Table 8. Per-class scores in automatic multi-class classification, eGeMAPS feature set, testing on 33 samples from subjective evaluations.
Table 9. Overall scores in automaticmulti-class classification, eGeMAPS feature set, testing on 33 samples from subjective evaluations.
As a result of the comparison of the subjective evaluation and automatic emo-tional speech recognition, we can conclude:
  • Humans are able to identify emotional states in Russian children’s emotional speech above chance. Following [13], this ensures the emotional quality and naturalness of the emotions in the collected corpus of Russian children’s emotional speech.
  • The performance of automatic emotion recognition using state-of-the-art ML algorithms/classifiers trained on the collected corpus is at least comparable to the performance of perception tests. This also proves that the collected corpus can be used to build automatic systems for emotion recognition in Russian children’s emotion speech.

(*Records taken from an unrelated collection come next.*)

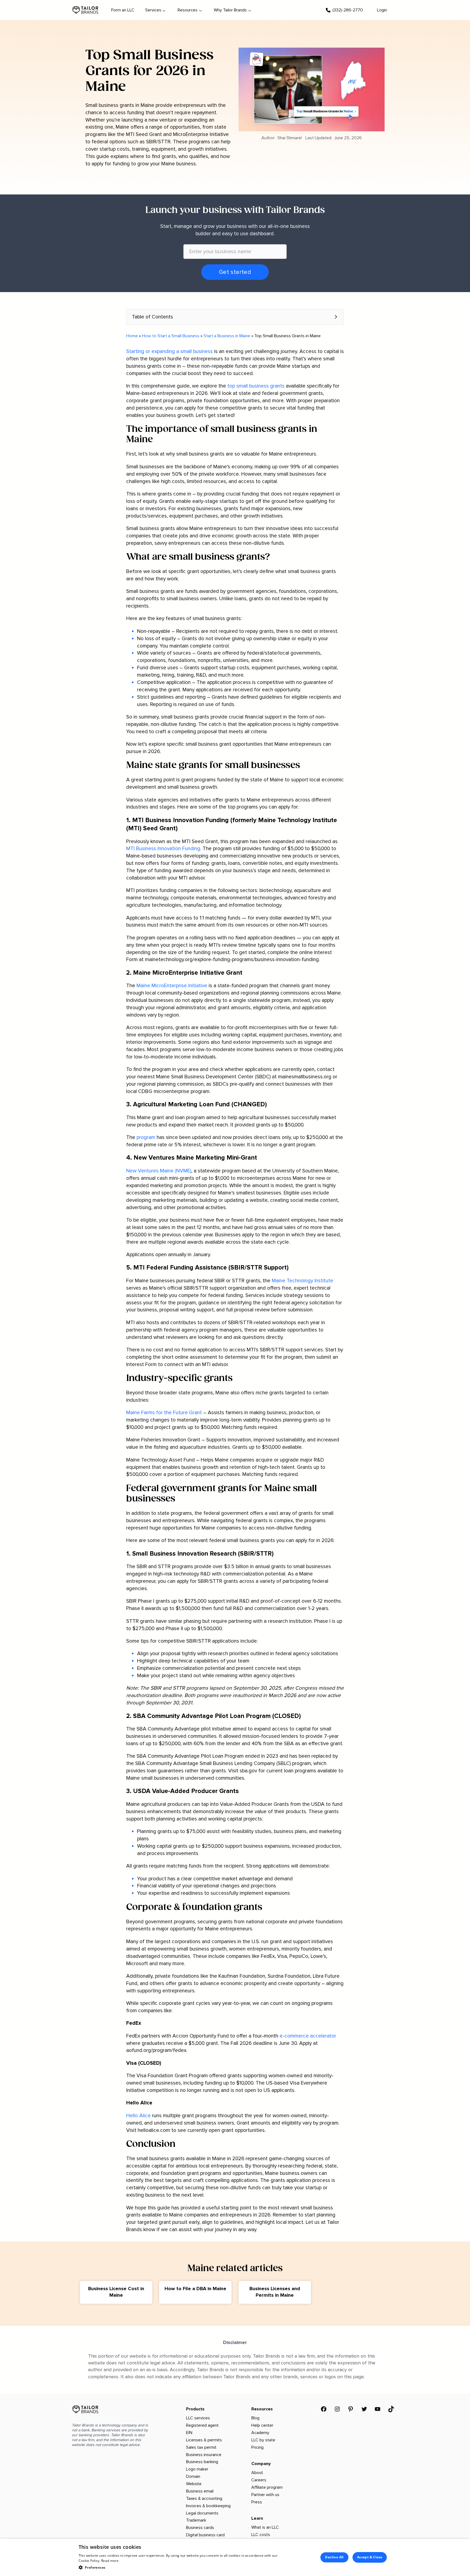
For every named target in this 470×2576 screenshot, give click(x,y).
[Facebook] (323, 2409)
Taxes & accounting (204, 2498)
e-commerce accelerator (308, 2036)
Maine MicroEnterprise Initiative (172, 985)
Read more (110, 2560)
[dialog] (235, 2557)
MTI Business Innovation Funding (163, 848)
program (146, 1137)
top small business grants (256, 386)
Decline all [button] (334, 2557)
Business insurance (203, 2454)
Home (132, 336)
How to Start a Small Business (170, 336)
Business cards (200, 2527)
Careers (258, 2480)
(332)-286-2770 (347, 10)
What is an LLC (265, 2527)
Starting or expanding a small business (169, 351)
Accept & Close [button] (369, 2557)
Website (194, 2484)
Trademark (196, 2520)
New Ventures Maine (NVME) (158, 1171)
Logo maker (197, 2469)
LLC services (198, 2418)
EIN (189, 2432)
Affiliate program (267, 2487)
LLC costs (260, 2534)
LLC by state (263, 2440)
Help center (262, 2425)
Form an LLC (122, 10)
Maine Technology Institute (302, 1280)
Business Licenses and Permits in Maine (274, 2292)
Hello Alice (138, 2115)
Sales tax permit (201, 2447)
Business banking (202, 2461)
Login (382, 10)
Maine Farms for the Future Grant (164, 1412)
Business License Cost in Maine (116, 2292)
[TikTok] (391, 2409)
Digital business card (205, 2535)
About (257, 2472)
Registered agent (202, 2425)
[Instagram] (337, 2409)
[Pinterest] (350, 2409)
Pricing (257, 2447)
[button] (235, 317)
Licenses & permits (204, 2440)
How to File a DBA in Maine (195, 2289)
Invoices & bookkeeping (208, 2506)
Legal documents (202, 2513)
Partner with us (265, 2494)
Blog (255, 2418)
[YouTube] (377, 2409)
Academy (260, 2432)
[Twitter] (364, 2409)
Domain (193, 2476)
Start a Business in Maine (226, 336)
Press (256, 2502)
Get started (235, 272)
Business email (200, 2491)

6. Discussion and Conclusions

Our experiments were conducted on our proprietary dataset of children’s emotional speech in the Russian language of the younger school age group [21]. To our knowledge, this is the only such database.
We have conducted a validation of our dataset based on classical ML algorithms, such as SVM and MLP. The validation was performed using standard procedures and scenarios of the validation similar to other well-known databases of children’s emotional speech.
First of all, we demonstrated the following performance of automatic multiclass recognition (four emotion classes): SVM Overall Accuracy = 0.903, UAR = 0.807, and also MLP Overall Accuracy = 0.911, UAR = 0.822 are superior to the results of the perceptual test with Overall Accuracy = 0.898 and UAR = 0.795. Moreover, the results of automatic recognition on the test dataset, which consists of 33 samples used in the perceptual test, are even better: SVM Overall Accuracy = 0.924, UAR = 0.851, and also MLP Overall Accuracy = 0.924, UAR = 0.847. This can be explained by the fact that for the perceptual test we selected samples with clearly expressed emotions.
Second, a comparison with the results of validation of other databases of children’s emotional speech on the same and other classifiers showed that our database contains reliable samples of children’s emotional speech which can be used to develop various edutainment [76], health care, etc. applications using different types of classifiers.
The above confirms that this database is a valuable resource for researching the affective reactions in speech communication between a child and a computer in Russian.
Nevertheless, there are some aspects of this study that need to be improved.
First, the most important challenge in the applications mentioned above is how to automatically recognize a child’s emotions with the highest possible performance. Thus, the accuracy of the speech emotion recognition must be improved. The most prominent way to solve the problem is use deep learning techniques. However, one of the significant issues in deep learning-based SER is the limited size of the datasets. Thus, we need larger datasets of children’s speech. One of the suitable solutions we suggest is to study the creation of a fully synthetic dataset using generative techniques trained on available datasets [77]. GAN-based techniques have already shown success for similar problems and would be candidates for solving this problem as well. Moreover, we can use generative models to create noisy samples and try to design a noise-robust model for SER in real-world child communications including various gadgets for atypical children.
Secondly, other sources of information for SER should be considered, such as children’s face expression, posture, and motion.
In the future, we intend to improve the accuracy of the automatic SER by
  • extending our corpus of children’s emotional speech to be able to train deep neural networks of different architectures;
  • using multiple modalities such as facial expressions [58], head and body movements, etc.

Author Contributions

Conceptualization, Y.M. and A.M.; methodology, Y.M.; software, A.M.; validation, O.F., E.L. and Y.M.; formal analysis, N.R., O.F. and E.L.; investigation, A.M. and Y.M.; resources, O.F. and E.L.; data curation, N.R., O.F. and E.L.; writing—original draft preparation, Y.M.; writing—review and editing, Y.M., A.M., O.F. and E.L.; visualization, A.M.; supervision, Y.M.; project administration, Y.M. and E.L.; funding acquisition, E.L. All authors have read and agreed to the published version of the manuscript.

Funding

The research was financially supported by the Russian Foundation for Basic Research (projects 19-57-45008–IND) and Russian Science Foundation (project 22-45-02007). Database collection and selection the feature set, powerful to distinguish between different emotions were financially supported by the RFBR project 19-57-45008; automatic emotion speech classification was financially supported by the RSF project 22-45-02007.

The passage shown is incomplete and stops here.